Somsak Sithchatchawal (สมศักดิ์ ศิษย์ชัชวาลย์; born July 17, 1977) is a Thai former professional boxer who competed from 1995 to 2010. He held the WBA super-bantamweight title in 2006.

In March 2006, Sithchatchawal took part in what later won Ring Magazine fight of the year when he challenged WBA Super Bantamweight champion Mahyar Monshipour. Sithchatchawal dropped Monshipour in the first round, and won via TKO in the 10th round to capture the belt. Sithchatchawal lost his WBA world super-bantamweight belt to Celestino Caballero in Sithchatchawal's native country of Thailand on October 4, 2006. Caballero won by TKO by knocking Sithchatchawal down three times in the third round—causing the referee to cease the bout.
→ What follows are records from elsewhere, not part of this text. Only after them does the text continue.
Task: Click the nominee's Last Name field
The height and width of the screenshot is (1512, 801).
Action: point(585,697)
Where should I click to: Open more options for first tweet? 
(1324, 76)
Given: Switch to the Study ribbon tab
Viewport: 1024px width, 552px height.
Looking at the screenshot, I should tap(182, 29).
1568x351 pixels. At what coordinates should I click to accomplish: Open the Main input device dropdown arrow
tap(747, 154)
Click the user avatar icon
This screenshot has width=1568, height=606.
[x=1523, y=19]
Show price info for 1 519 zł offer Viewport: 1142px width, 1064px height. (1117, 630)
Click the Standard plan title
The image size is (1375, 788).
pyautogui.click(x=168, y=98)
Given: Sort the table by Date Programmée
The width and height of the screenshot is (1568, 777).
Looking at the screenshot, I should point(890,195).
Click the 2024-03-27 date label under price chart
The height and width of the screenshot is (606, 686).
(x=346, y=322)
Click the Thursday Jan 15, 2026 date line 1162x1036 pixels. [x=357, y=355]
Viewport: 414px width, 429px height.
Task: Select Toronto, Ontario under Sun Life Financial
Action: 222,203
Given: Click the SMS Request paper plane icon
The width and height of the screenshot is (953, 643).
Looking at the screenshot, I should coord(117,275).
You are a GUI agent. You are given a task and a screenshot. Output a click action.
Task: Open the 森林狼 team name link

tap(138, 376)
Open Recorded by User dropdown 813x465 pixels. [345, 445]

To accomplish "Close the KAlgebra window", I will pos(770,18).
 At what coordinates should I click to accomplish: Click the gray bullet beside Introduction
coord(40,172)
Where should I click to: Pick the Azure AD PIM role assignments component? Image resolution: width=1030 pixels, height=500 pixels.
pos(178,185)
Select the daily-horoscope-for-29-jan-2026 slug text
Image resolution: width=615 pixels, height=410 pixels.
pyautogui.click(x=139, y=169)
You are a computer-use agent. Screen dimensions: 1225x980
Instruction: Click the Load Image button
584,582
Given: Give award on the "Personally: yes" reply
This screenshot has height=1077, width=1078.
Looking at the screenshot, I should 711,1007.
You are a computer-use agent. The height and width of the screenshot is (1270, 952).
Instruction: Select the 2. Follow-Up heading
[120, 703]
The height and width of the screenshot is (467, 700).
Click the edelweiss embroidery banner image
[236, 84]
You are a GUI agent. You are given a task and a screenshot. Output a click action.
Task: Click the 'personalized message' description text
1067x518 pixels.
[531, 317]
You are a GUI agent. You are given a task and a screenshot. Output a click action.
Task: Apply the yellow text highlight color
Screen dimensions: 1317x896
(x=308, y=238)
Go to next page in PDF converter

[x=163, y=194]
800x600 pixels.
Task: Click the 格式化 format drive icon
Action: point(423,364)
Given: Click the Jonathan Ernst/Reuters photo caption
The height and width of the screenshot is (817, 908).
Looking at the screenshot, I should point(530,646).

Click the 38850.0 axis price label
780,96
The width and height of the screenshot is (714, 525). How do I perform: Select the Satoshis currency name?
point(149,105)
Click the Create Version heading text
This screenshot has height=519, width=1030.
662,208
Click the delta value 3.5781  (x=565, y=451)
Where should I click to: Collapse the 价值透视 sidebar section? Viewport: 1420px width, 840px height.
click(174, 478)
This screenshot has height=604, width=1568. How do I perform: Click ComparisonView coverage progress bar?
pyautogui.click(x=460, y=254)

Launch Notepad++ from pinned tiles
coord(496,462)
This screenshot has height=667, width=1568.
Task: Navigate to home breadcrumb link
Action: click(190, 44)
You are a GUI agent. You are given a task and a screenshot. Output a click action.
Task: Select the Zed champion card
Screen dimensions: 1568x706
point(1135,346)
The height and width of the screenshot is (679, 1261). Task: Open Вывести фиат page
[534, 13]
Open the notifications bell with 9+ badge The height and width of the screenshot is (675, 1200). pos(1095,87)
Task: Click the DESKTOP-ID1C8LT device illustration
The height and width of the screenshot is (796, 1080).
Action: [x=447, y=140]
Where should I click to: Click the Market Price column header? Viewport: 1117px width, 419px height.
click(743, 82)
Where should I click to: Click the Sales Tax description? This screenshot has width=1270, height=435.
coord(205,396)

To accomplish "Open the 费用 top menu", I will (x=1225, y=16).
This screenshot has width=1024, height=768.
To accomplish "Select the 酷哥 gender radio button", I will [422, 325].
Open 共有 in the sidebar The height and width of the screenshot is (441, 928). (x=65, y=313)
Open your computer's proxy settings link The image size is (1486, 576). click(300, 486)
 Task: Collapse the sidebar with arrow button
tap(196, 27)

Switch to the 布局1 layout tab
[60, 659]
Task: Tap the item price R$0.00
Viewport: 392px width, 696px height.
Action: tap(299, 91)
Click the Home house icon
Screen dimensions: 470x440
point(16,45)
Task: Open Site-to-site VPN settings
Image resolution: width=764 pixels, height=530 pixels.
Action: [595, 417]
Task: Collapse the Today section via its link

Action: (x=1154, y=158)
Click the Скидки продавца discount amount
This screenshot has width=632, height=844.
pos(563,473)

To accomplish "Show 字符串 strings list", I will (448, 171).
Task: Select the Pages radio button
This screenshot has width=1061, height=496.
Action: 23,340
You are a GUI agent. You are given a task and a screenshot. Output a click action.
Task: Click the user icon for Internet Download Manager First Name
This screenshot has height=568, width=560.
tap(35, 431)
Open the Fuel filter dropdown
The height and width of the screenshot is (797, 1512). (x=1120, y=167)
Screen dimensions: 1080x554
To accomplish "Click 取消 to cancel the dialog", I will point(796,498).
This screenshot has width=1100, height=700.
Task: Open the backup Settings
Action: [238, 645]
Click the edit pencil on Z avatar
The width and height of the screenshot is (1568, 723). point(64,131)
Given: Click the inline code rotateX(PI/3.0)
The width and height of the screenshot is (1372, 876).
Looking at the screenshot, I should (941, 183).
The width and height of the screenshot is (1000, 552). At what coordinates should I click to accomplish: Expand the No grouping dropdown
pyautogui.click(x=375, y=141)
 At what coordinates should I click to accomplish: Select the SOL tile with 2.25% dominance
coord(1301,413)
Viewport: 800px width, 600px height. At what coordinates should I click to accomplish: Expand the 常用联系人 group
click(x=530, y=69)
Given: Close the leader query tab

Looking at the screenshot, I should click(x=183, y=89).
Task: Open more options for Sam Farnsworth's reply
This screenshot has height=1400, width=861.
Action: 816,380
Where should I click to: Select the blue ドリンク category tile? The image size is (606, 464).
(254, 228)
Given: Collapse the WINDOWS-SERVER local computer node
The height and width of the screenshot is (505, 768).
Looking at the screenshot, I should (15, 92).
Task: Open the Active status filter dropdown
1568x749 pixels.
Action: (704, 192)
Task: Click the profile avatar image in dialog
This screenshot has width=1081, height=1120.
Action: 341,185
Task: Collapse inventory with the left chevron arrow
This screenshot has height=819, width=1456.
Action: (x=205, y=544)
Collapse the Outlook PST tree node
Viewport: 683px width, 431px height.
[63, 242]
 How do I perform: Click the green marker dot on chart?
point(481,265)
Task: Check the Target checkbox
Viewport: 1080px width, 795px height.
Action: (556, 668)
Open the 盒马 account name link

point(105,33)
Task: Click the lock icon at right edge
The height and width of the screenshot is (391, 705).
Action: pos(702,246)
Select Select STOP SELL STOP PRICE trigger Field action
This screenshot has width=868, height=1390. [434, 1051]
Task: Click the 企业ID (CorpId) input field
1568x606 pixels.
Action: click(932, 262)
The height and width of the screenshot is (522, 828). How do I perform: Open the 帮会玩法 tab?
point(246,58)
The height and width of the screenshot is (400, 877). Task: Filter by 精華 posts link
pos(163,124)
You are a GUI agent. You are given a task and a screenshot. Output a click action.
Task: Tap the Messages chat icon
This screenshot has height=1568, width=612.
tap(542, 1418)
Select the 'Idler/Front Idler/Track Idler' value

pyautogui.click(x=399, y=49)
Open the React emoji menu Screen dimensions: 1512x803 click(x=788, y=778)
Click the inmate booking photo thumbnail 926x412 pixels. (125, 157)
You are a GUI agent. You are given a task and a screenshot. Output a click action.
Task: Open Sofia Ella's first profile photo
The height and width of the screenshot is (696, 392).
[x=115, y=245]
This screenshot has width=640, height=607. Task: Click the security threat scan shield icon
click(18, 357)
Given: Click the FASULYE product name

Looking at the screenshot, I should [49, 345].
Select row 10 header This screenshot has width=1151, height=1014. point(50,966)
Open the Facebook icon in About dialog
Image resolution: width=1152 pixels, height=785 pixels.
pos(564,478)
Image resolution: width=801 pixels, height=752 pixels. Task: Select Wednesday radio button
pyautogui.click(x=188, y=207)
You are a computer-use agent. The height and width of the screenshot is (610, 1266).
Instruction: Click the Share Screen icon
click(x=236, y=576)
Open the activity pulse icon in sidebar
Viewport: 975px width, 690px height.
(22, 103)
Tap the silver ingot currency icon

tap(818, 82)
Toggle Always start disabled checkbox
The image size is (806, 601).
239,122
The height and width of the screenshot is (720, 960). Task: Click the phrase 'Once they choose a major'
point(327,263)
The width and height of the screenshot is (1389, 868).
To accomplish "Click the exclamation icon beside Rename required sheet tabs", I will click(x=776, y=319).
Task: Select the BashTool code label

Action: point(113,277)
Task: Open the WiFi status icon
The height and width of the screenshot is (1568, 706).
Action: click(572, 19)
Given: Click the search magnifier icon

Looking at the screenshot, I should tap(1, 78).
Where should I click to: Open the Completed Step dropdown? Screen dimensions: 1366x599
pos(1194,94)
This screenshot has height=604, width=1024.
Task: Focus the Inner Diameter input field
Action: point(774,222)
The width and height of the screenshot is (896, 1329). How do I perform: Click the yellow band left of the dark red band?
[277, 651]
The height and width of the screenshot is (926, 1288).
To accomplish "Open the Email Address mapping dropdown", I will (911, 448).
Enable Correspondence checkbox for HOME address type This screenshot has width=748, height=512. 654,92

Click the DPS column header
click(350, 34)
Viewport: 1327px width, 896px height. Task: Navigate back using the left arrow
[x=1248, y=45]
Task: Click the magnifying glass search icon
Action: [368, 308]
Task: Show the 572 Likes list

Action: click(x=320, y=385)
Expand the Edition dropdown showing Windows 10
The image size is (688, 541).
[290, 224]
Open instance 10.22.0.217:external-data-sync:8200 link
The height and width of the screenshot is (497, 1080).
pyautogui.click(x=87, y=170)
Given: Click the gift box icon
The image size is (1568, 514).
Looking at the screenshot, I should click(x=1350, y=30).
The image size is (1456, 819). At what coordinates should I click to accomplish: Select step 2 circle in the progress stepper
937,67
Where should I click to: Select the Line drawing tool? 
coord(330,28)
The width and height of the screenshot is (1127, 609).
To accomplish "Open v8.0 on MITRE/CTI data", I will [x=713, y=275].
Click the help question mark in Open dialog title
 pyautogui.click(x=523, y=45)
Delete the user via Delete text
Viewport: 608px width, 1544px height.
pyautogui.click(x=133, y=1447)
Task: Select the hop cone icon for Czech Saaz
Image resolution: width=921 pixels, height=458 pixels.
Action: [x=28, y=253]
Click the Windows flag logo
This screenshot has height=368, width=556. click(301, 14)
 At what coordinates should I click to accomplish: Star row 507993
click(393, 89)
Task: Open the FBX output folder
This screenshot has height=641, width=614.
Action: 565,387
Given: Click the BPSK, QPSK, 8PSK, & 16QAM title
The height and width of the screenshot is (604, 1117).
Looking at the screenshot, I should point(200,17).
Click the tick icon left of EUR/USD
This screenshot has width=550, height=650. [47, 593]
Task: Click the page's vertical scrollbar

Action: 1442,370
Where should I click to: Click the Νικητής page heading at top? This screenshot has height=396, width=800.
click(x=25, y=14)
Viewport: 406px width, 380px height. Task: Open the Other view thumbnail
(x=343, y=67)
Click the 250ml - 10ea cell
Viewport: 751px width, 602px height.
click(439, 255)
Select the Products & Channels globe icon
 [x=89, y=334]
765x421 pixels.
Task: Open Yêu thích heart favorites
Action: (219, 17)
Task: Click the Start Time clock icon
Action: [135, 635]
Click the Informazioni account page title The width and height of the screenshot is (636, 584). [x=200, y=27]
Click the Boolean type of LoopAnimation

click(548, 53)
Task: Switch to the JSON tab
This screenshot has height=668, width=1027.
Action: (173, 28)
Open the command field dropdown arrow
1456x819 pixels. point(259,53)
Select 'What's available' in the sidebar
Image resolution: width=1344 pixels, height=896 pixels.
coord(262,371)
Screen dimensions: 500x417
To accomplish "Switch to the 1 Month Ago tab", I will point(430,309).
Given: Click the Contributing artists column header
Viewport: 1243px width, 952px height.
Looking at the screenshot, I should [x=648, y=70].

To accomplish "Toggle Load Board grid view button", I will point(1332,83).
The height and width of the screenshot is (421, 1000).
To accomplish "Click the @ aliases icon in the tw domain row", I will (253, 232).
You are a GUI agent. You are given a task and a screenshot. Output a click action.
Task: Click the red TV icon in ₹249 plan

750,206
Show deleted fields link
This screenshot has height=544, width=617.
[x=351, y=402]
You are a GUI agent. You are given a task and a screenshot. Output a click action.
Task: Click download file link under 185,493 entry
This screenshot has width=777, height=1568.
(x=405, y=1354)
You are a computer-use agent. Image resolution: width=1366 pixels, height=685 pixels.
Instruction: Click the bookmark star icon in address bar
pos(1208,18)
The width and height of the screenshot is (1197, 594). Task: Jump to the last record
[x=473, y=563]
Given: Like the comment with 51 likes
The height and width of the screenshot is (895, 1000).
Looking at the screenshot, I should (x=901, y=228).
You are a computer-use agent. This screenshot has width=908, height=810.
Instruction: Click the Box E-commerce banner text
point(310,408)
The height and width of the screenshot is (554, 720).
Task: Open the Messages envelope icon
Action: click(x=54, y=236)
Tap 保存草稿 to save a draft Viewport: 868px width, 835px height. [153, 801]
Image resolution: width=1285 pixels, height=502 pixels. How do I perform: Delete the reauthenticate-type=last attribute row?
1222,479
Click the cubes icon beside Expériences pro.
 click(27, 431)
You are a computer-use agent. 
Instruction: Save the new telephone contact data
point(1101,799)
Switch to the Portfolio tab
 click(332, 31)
His record is 46-2-1-1 (37 KOs). He is a former WBA world super bantamweight champion.

The September 15, 2008, split decision 8th round win of Filipino Joel De La Cruz over Somsak Sithchatchawal, at the Cebu Coliseum, was officially amended to a draw due to apparent error in scorecards tally. Cebu Games and Amusements Board explained that "there was no problem on the scorecards of 3 judges -- Edward Ligas and Salven Lagumbay of the Philippines and Saween Taweekon of Thailand -- after 7 rounds. But, at the end of round 8, Mendoza admitted he thought the 10-9 score in favor of de La Cruz was by Lagumbay and not from the Thai judge. The GAB made the correction and instead of a win, de La Cruz had to settle for a draw. Mendoza said the scorecards read Ligas, 77-74, in favor of de La Cruz, Lagumbay, 76-75, in favor of Somsak while the Thai judge scored it 76-76."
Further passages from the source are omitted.